With the material below, print exactly the lines between the line holding "Given: Select the 22.65942 price level label" and the line holding "The width and", inclusive. Add nothing else.

(Beginning of PROVIDED DATA)

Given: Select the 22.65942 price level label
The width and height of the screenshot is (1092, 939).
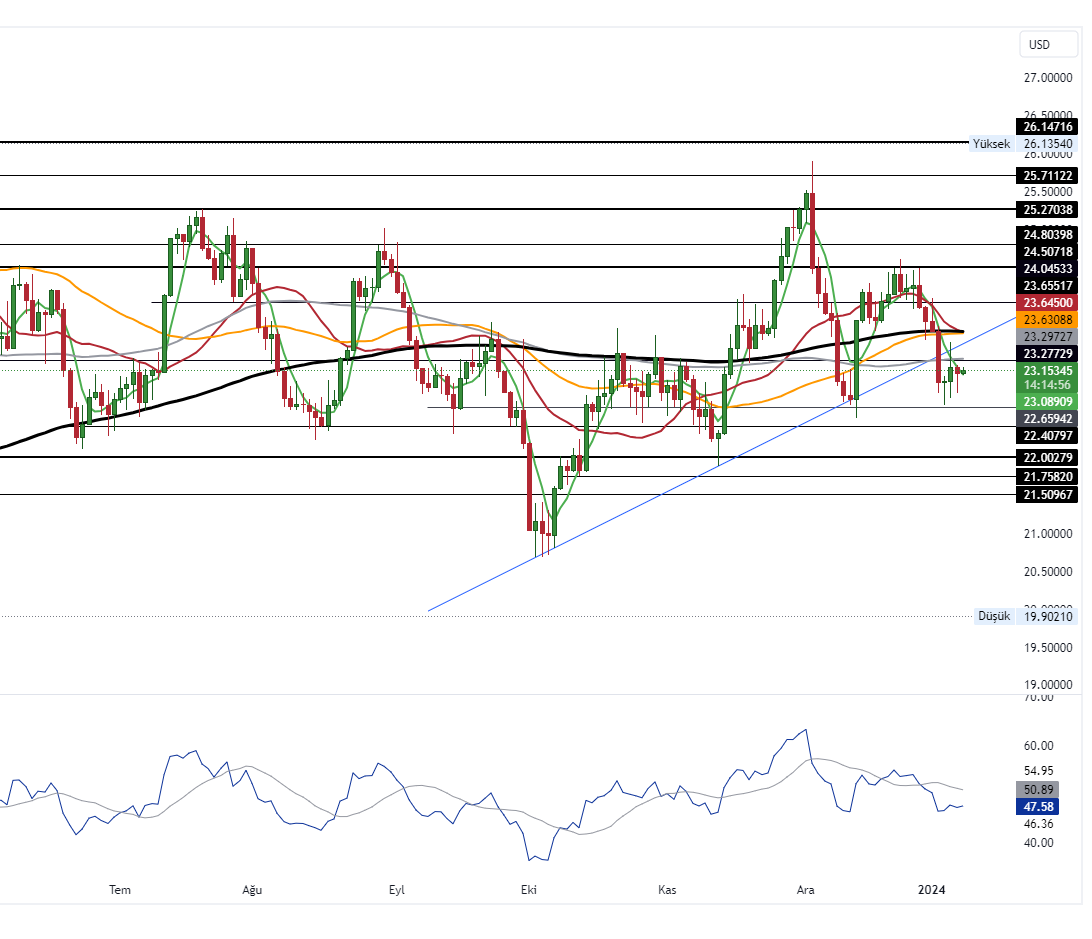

(End of PROVIDED DATA)
(Beginning of PROVIDED DATA)

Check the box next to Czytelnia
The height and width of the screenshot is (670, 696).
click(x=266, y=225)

(End of PROVIDED DATA)
(Beginning of PROVIDED DATA)

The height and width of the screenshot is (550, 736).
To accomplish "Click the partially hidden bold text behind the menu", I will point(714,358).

(End of PROVIDED DATA)

# ANSWER TO THE EXERCISE
Given: Select the 22.65942 price level label
The width and height of the screenshot is (1092, 939).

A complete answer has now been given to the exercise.